Pro Misses Tap-In Eagle To Qualify For Honda

No one ever said making it in professional golf was easy, and all the evidence you need of that fact is to head to a PGA Tour Monday qualifier any week of the year.

Some of the best golfers you’ve never heard of are grinding away and shooting sub-70 scores on a weekly basis only to miss out on teeing it up in a PGA Tour event by multiple shots.

Take David Pastore, for example. The University of Virginia product turned pro in 2014 and has played in just two PGA Tour events in his career. Going the Monday Q route, Pastore shot a round of 5-under par 67 at the Waste Management Phoenix Open qualifier and didn’t sniff the tournament field. 

Trying again this week for the Honda Classic, Pastore shot a 6-under par 66, but that was only good enough to get him in a 7-person-for-2-spot playoff at Banyan Cay Resort & Golf in West Palm Beach on Tuesday morning.

Playing the par-5 10th hole, the first playoff hole, Pastore hit his second shot to tap-in range, which would have gotten him into the Honda only to have his struggles exemplified in one stroke. 

After composing himself, he made the birdie to advance to the second playoff hole.

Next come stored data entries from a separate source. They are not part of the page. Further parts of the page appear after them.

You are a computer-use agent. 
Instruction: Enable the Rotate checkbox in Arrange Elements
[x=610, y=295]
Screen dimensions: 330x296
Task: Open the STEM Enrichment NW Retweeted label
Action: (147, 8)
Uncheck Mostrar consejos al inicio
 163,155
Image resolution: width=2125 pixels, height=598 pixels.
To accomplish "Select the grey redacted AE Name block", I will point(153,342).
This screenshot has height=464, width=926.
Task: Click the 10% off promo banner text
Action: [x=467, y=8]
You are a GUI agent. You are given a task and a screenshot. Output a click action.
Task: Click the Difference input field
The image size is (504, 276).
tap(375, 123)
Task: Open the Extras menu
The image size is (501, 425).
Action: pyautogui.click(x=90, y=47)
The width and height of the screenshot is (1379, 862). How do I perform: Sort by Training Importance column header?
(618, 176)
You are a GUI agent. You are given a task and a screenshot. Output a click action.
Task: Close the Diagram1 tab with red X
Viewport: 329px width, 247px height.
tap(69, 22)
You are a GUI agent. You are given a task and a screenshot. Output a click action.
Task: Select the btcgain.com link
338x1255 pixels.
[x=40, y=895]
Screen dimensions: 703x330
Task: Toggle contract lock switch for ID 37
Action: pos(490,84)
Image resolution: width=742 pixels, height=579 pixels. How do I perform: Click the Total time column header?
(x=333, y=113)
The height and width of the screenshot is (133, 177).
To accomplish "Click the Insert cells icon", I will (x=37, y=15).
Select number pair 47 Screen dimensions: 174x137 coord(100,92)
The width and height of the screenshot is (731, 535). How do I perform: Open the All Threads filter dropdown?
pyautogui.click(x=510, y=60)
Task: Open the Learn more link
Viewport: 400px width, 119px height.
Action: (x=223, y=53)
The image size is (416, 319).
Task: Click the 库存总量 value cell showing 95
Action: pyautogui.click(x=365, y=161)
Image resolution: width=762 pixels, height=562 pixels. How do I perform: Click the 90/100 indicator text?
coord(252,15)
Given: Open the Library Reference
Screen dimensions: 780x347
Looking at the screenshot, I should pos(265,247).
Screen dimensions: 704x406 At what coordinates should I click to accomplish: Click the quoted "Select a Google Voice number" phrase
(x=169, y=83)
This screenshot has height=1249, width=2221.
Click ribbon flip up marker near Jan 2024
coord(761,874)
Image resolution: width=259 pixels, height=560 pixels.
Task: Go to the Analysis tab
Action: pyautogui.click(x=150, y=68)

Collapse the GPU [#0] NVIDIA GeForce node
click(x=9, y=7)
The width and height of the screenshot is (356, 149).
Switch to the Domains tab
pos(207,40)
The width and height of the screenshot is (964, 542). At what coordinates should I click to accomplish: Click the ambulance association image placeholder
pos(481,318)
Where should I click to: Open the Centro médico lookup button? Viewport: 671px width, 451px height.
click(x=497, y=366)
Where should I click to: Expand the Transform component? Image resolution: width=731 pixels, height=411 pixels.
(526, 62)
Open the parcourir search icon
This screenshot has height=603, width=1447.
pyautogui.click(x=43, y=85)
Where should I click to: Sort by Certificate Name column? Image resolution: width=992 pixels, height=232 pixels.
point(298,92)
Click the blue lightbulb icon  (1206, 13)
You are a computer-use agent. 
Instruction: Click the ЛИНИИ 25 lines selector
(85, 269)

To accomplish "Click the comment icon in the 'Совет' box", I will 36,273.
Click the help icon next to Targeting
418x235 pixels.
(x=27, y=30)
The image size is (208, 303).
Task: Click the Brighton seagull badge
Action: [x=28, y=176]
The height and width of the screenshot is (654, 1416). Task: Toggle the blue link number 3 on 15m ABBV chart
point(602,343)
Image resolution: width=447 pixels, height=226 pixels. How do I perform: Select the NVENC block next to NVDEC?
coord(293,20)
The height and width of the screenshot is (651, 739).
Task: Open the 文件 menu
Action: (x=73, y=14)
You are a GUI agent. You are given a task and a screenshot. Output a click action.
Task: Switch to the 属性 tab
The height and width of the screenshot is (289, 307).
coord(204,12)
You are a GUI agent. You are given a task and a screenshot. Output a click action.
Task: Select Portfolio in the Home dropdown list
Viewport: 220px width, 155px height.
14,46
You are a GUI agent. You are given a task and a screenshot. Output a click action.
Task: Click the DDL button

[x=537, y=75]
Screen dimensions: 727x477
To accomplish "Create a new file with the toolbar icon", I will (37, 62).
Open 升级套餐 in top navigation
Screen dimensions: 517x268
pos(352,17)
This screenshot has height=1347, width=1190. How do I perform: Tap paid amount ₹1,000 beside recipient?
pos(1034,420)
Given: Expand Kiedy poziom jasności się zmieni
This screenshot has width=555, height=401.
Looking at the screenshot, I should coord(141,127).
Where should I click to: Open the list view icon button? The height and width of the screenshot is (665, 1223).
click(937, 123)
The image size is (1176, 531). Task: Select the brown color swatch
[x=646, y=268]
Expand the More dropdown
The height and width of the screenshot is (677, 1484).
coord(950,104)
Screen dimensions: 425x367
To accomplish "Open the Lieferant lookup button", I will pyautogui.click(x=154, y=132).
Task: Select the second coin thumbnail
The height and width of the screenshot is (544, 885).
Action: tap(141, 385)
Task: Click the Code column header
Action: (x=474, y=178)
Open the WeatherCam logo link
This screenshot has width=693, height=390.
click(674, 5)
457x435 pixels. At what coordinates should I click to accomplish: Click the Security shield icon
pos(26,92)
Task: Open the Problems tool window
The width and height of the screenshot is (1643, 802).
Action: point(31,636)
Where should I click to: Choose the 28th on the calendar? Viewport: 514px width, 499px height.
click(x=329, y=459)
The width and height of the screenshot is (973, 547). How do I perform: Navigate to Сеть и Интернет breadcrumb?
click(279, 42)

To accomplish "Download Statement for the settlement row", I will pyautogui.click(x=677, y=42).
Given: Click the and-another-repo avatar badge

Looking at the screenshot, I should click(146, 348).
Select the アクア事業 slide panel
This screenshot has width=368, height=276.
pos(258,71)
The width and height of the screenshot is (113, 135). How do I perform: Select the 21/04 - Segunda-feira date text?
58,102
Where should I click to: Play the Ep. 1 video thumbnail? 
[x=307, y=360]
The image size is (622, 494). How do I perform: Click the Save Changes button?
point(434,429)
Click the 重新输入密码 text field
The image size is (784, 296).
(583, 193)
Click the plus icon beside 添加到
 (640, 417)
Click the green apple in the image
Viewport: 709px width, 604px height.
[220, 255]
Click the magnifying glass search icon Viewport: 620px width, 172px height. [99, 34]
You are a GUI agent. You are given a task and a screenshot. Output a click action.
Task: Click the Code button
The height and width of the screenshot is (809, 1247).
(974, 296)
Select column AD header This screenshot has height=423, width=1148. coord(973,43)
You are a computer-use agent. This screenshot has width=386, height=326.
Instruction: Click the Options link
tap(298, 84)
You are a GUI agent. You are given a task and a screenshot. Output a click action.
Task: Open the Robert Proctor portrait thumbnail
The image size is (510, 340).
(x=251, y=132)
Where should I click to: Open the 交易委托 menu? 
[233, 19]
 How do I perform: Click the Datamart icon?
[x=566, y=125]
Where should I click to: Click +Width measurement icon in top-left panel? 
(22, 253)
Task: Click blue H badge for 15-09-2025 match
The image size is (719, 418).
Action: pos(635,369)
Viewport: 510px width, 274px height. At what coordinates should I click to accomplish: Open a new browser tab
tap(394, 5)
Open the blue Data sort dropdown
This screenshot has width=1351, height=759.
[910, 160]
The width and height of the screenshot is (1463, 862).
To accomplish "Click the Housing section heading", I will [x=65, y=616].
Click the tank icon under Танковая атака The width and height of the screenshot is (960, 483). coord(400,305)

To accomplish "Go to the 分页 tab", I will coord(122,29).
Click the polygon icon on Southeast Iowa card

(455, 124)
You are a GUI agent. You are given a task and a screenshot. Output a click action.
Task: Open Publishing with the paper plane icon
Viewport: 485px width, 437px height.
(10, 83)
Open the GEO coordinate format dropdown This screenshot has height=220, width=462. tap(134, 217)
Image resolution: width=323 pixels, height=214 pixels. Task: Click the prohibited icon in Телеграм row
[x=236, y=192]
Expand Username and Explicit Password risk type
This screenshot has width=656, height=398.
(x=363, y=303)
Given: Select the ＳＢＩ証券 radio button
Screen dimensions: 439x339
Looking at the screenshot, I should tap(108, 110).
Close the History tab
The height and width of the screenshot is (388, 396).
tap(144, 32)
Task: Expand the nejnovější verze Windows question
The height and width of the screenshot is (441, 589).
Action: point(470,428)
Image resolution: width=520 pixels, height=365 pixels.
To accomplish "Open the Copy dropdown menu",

“I was still shocked, that’s why I wasn’t ready to hit the putt,” Pastore told “I was laughing, literally. I just couldn’t believe it. I backed off and just said ‘alright, compose yourself, and hit it with a straight face.’

“It was probably the shortest meaningful putt I’ve ever missed, but I just tried to tell myself that I was still four guys for two spots and I’m playing well and I still have a good chance to get in this tournament, so just forget about it.”

Thankfully, this story has a happy ending. The four remaining players tied on the second playoff hole and headed to the par-5 18th where Pastore again found himself staring down a makeable eagle try.

This time he made it. 

Pastore will play in his third-career PGA Tour event on Thursday teeing off on the 10th hole at PGA National on Thursday at 1:05 p.m. EST alongside Cameron Davis and Roger Sloan.